Putting On Greens with No Holes, by Kevin Byrne

so I’m putting on greens with no holes
Grafton Street is a penny old
and green tomatoes are ambassadors now,
so the question is
is there enough in our pockets for a pint?

obviously I’m putting on greens with no holes
when the barber has to sneeze in discarded hair
when Tuscany looks like Kinnegad in deepest January
and Wexford is a lake called Geneva
the question is
is there enough to cross the toll bridge?

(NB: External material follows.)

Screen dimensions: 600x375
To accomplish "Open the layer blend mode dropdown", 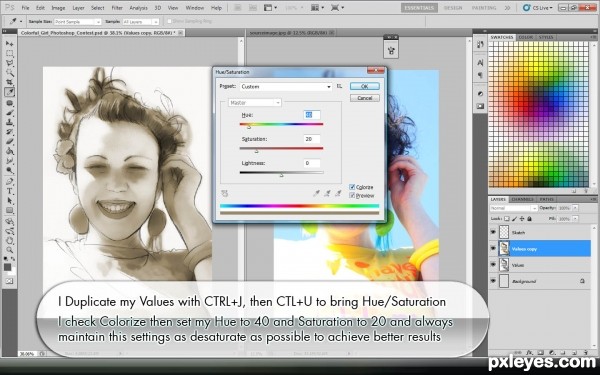I will [514, 208].
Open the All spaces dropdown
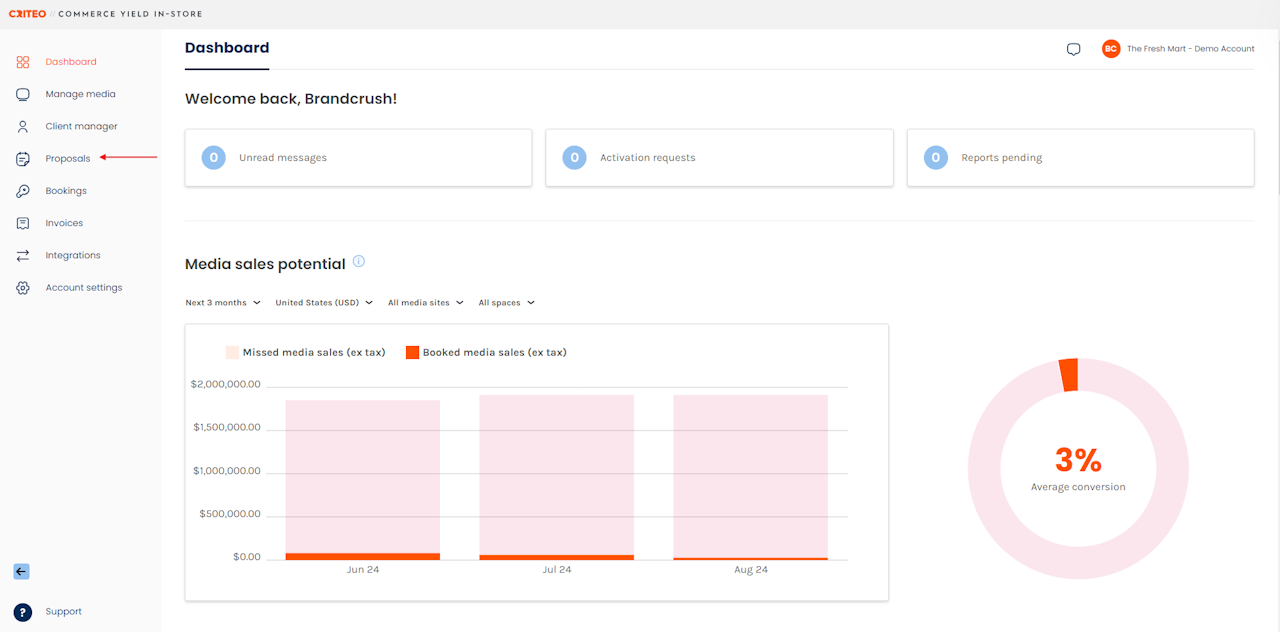Viewport: 1280px width, 632px height. coord(506,303)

so regardless I’m putting on greens with no holes
all graveyards are dogged by Thomas Hardy look-a-likes
they insist on standing in downpours on isolated farms
in Wessex repeating over and over again ”the question is
whose goin’ to be Baillie now!
I’m putting on greens with no holes
They’re rezoning land in Timbuktu
and the dentists are using continents for fillings.
I can remember when they used to leave cakes
on a circular platter in Bewleys
cream cakes, sugar buns and chocolate éclair empires
but the question is
is there a table left for us now?

There’s no point now in putting on greens with no hole under the January moon
they want to march through my sitting room with a flag
and melt the buttons on the alligators eyes.
I’m going home
To walk through the fireplace into a field of Franz Kafkas
the question is
is there fresh cod & chips
on the other side of Frank Sinatra?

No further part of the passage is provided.